» **SOURCE TEXT**:
═══

Practically every corporation has its own internal team of malware experts tasked with preventing infections and dealing with the consequences of a successful compromise.
Depending upon the size of the organization and its propensity for being targeted by professional hackers, the skill sets of these internal malware investigation teams can vary greatly. Regardless of their technical skills, many experts struggle to understand how malware is able to successfully breach their perimeter and host-based defenses, despite their deep understanding of how each layer of defense is meant to cope with the threat.
The delivery method of most concern — largely due to its repeated success in breaching anti-malware defenses — is "drive-by-downloads." In such an attack scenario, the victim is drawn to a website hosting some malicious hidden code. How that malicious code got there, and why the victim was drawn to the website, doesn't really matter. What matters, though, is that upon the victim's web browser rendering the content of the page, vulnerabilities are exploited, malware is downloaded and installed, and host-based security products are either subverted or rendered inoperable.

═══

(Stored items)

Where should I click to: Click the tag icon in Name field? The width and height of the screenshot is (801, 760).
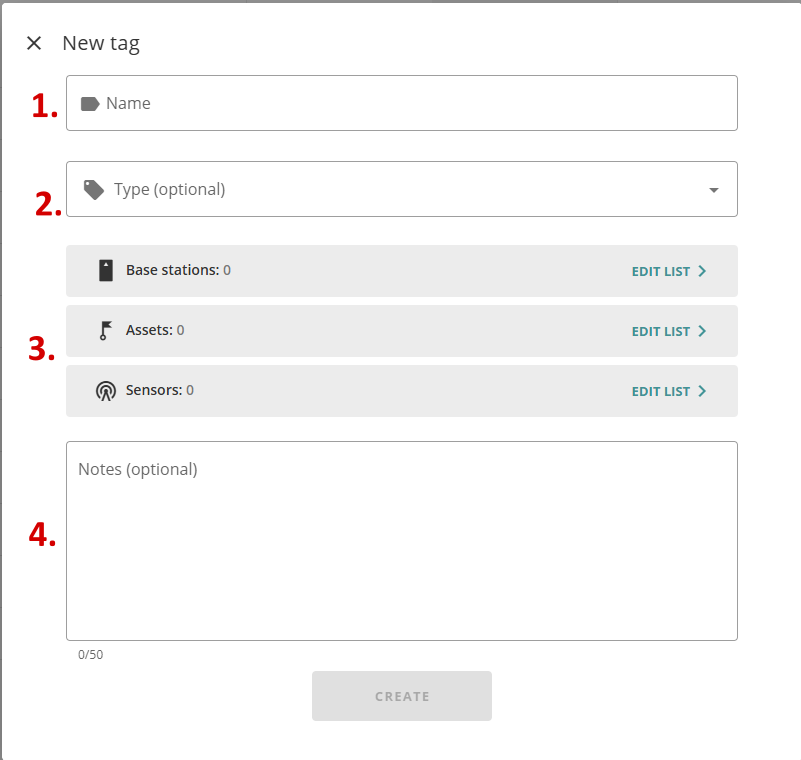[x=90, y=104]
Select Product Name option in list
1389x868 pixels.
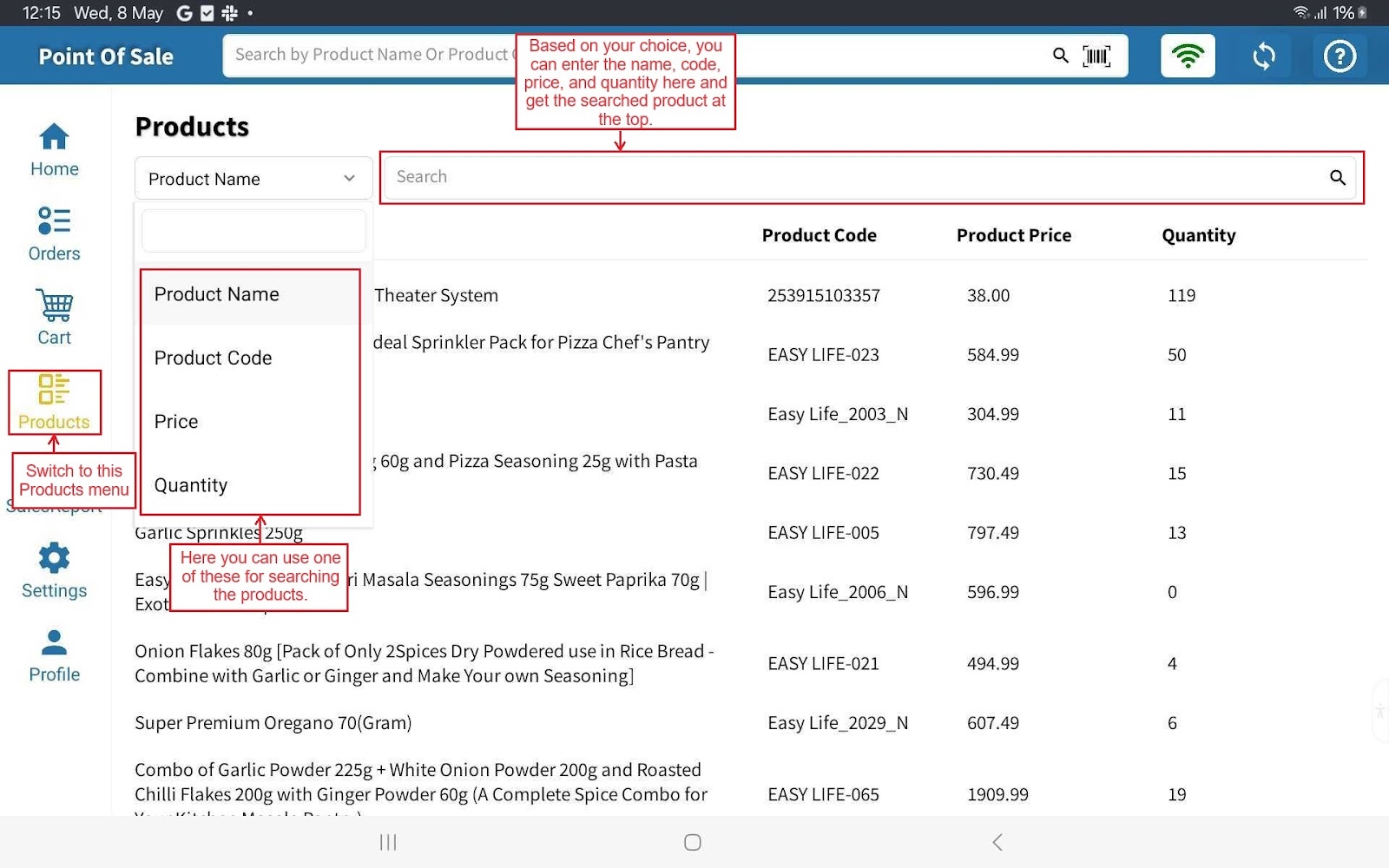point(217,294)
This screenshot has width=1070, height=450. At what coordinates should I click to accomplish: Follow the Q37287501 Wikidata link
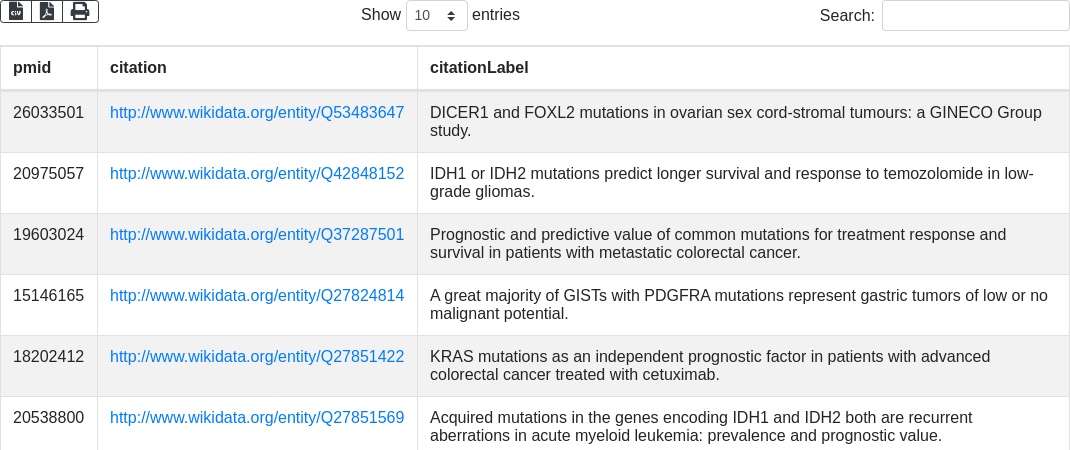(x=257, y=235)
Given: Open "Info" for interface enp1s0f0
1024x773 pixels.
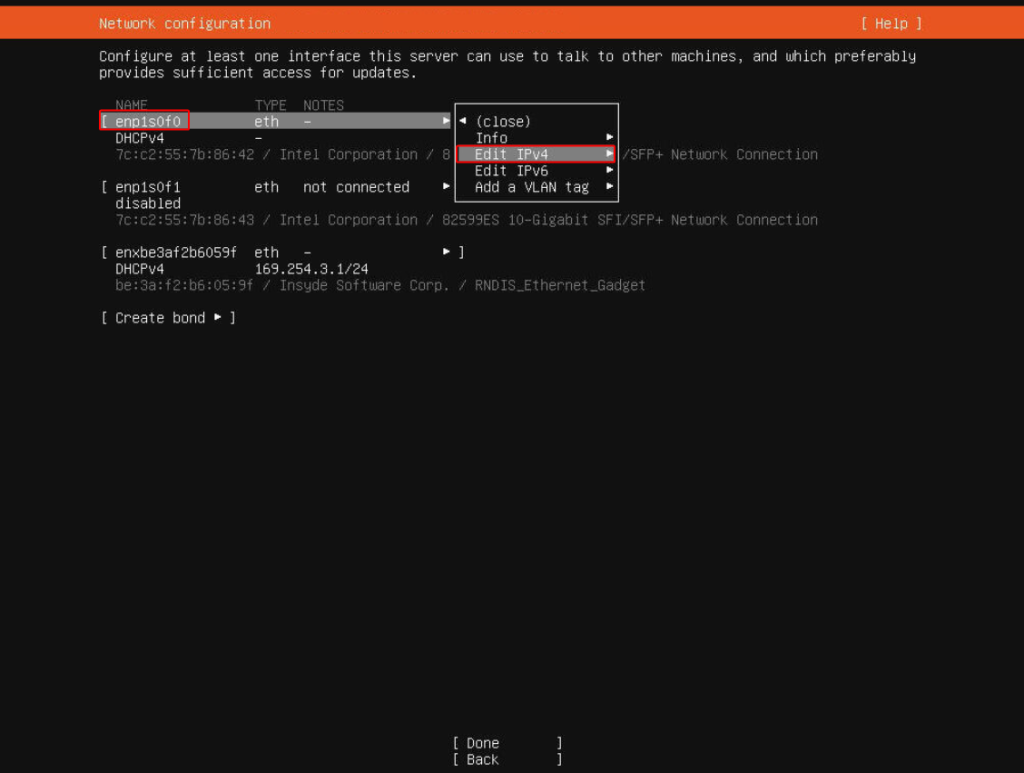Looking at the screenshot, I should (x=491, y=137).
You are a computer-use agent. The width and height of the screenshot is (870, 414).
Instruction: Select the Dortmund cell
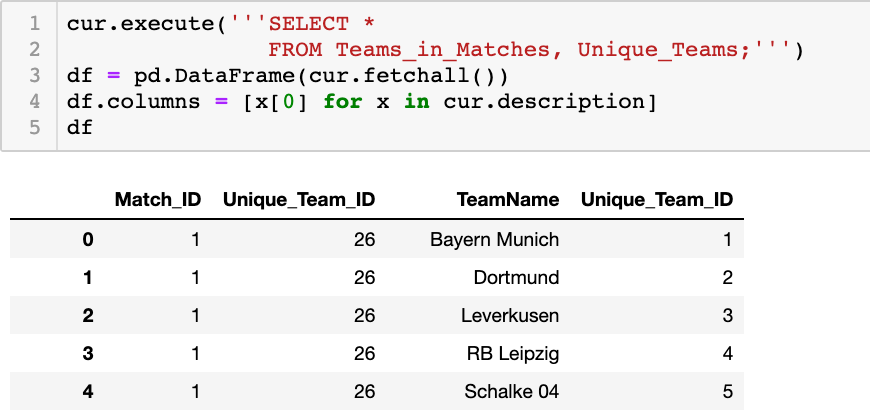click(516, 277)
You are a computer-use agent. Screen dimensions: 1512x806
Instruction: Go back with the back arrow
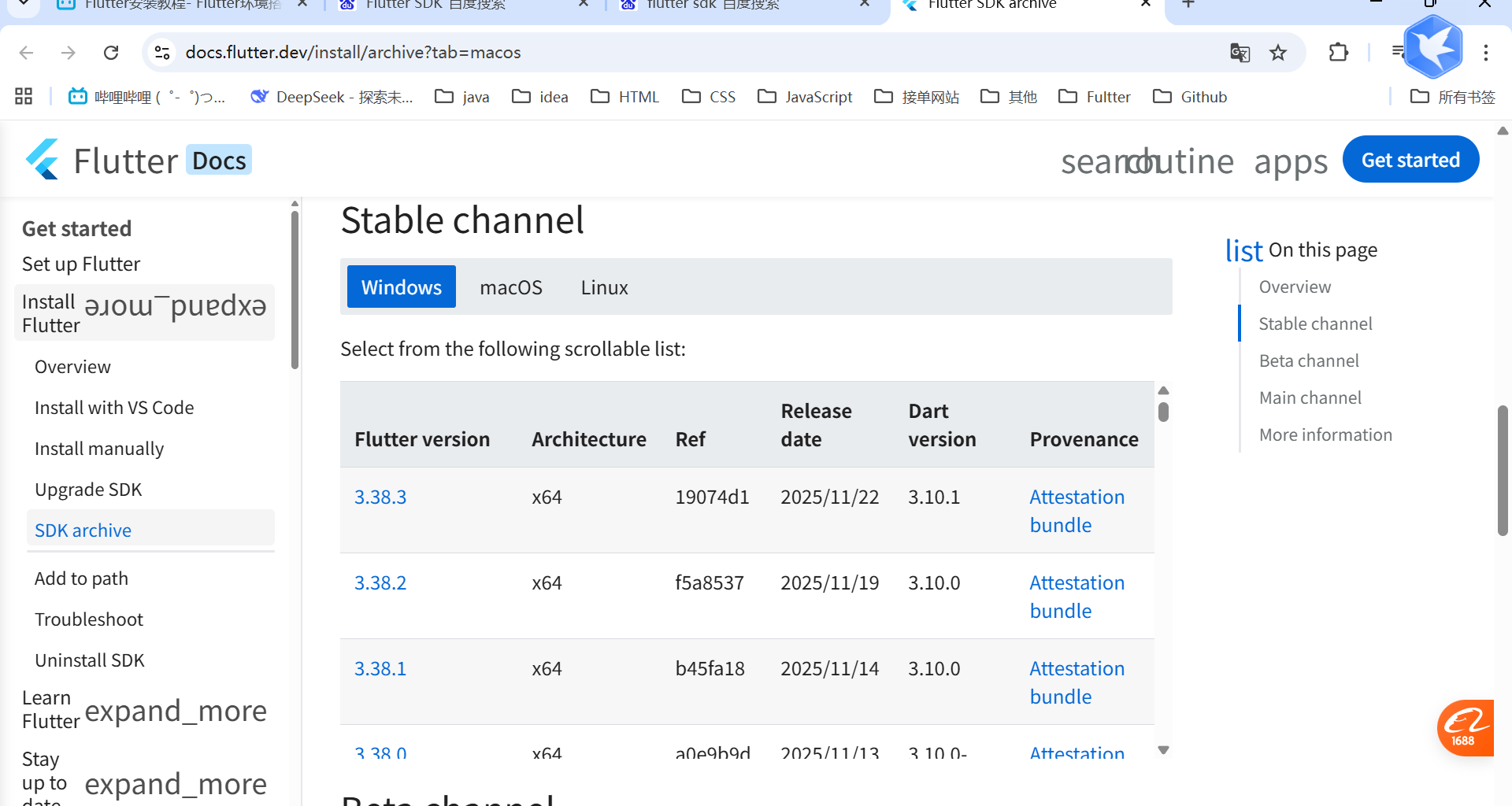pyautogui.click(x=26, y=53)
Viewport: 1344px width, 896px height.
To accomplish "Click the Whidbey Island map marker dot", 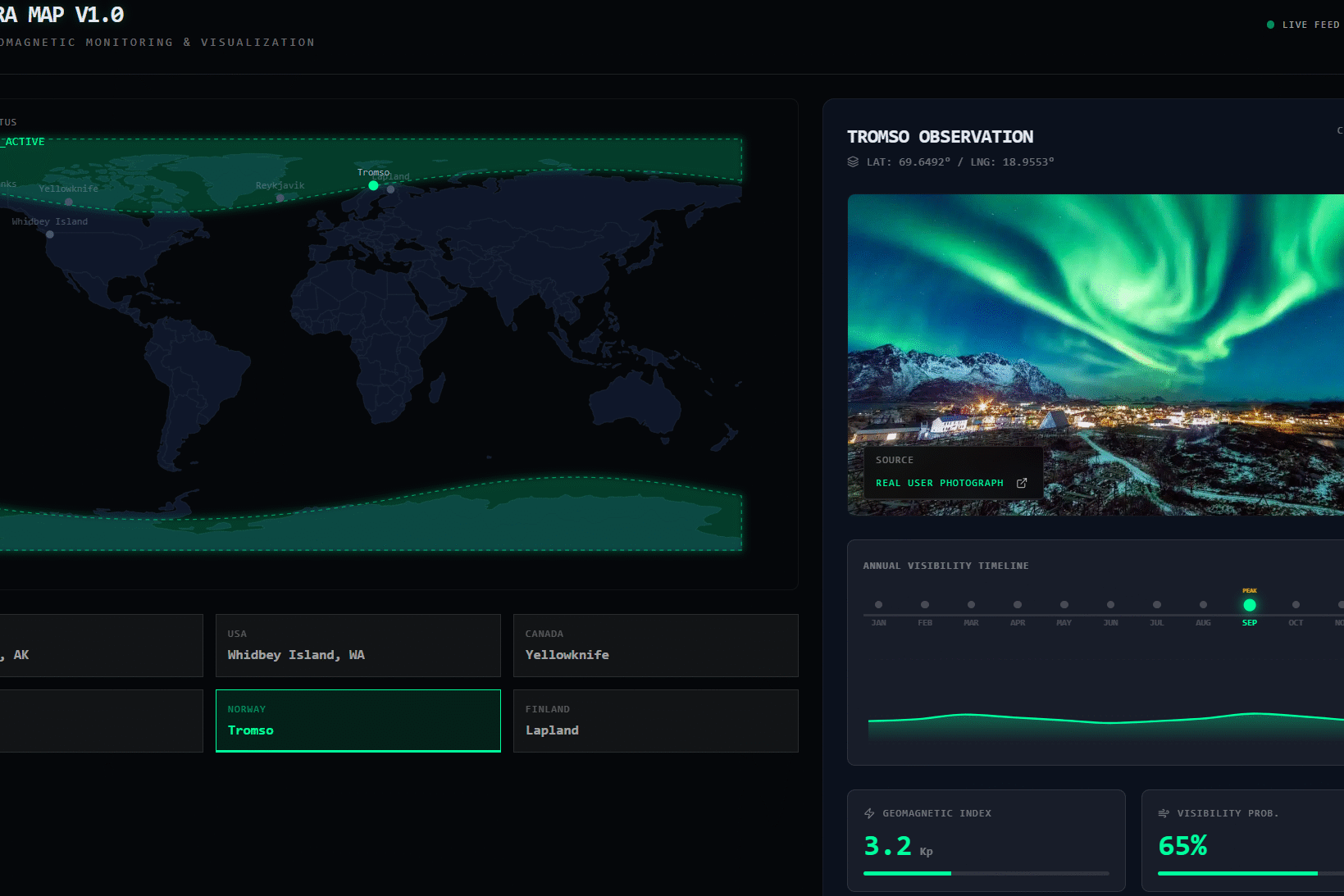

═══

» **WHAT NEEDS TO BE DONE**:
For each statement, say whether the passage on malware defenses agrees with it, answering yes or no and quoting the words from the passage that decide it. (a) Drive-by-downloads are the delivery method of most concern. (b) Internal malware investigation teams have roughly the same skill sets from one organization to another. (c) How the malicious code got onto the website is what matters most. The stored items have no connection to the passage on malware defenses.

» **REPLY**:
(a) Yes: "The delivery method of most concern — largely due to its repeated success in breaching anti-malware defenses — is "drive-by-downloads.""
(b) No: "the skill sets of these internal malware investigation teams can vary greatly"
(c) No: "How that malicious code got there, and why the victim was drawn to the website, doesn't really matter."